Reproduce every one of the entries below word for word, changing nothing.

___ Records provided

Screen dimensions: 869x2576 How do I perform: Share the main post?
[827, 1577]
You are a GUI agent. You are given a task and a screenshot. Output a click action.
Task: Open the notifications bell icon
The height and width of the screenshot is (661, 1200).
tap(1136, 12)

______

▶ Result for this task
Screen dimensions: 869x2576 How do I perform: Share the main post?
[827, 1577]
You are a GUI agent. You are given a task and a screenshot. Output a click action.
Task: Open the notifications bell icon
The height and width of the screenshot is (661, 1200).
tap(1136, 12)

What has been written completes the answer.